Le stimmate stesse vengono qui, nell’opera di Bondì, raffigurate in forma di metaforica piuma rossa, che trafigge il palmo della mano e appare così al santo stesso, mentre sotto, sul dorso rovesciato esce trasformandosi in chiodo scuro, quasi noi uomini spettatori potessimo cogliere soprattutto quest’ultima dimensione dell’evento della stigmatizzazione. Perché dunque una piuma o penna? E rossa? Certo a ricordare la presenza di un sangue versato che rende Francesco così simile al suo amato Signore crocifisso e per questo “alter Christus”, ma anche a ricordare che di lì a poco, quelle sue mani reggeranno una penna per scrivere il Cantico delle Creature, che sgorga così vero come lode perché Francesco lo compone dopo una notte di buio e patimenti fisici e morali inimmaginabili… Ed Egli è riuscito a vincere sulla propria voglia di lasciarsi andare per “buttare il cuore oltre l’ostacolo” e vedere quanto sia bella la creazione e tutto quello che Dio ha voluto attorno a lui, ben oltre il male che il suo piccolo “lui” avverte e sperimenta.

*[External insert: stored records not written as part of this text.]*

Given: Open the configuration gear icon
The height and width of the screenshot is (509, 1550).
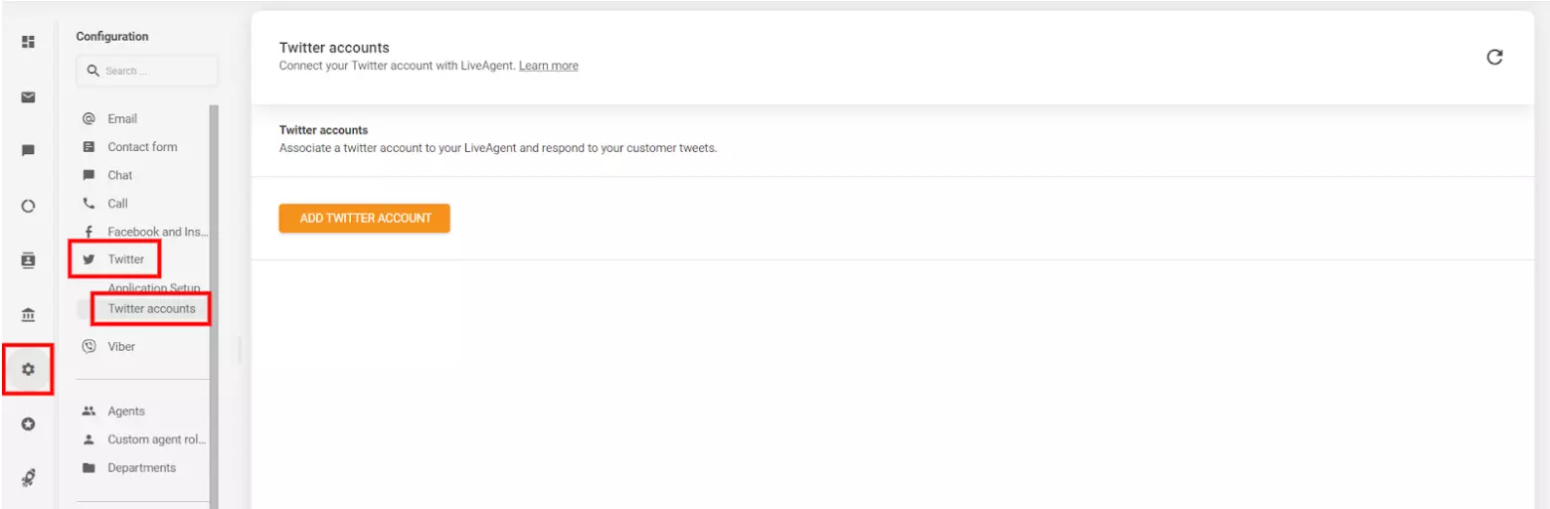Looking at the screenshot, I should click(28, 370).
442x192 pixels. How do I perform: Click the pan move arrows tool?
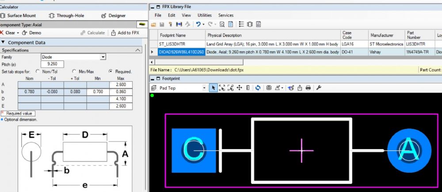(x=239, y=88)
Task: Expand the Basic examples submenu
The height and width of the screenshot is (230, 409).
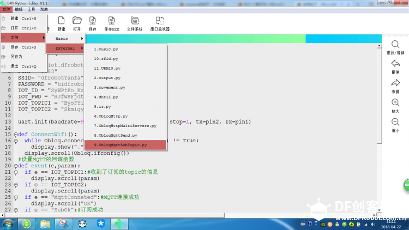Action: [x=65, y=39]
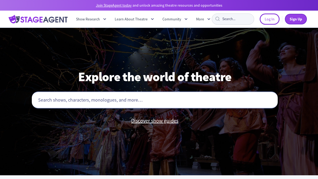Open the Show Research menu label
The height and width of the screenshot is (179, 318).
click(88, 19)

L’intuizione iconografica stupenda pare dunque qui quella proprio di collegare i due eventi così significativi della vita di Francesco: proprio da quell’umanità ferita, da quei segni indelebili Francesco ritrova la possibilità di guardarsi attorno e di cantare il creato in un modo così sublime che forse nessun poeta dopo di lui è riuscito più ad eguagliare.

E ancora in questa moderna rappresentazione l’aspetto del santo subisce una sorta di “trasfigurazione” a causa del liquido bianco che gli cola dalla testa su tutto il corpo… Liquido bianco che ci ricorda il latte, sentito come olio che unge biblicamente la testa dei re antichi del popolo ebraico, oppure vissuto come liquido capace di sfamare uomini fragili e ancora “carnali”, quel “latte spirituale” di cui parla San Paolo (1Cor 3, 1-9) per chi non può ancora assumere “cibo solido” e che qui avvicina Francesco ad ogni fatica e vacillamento umano.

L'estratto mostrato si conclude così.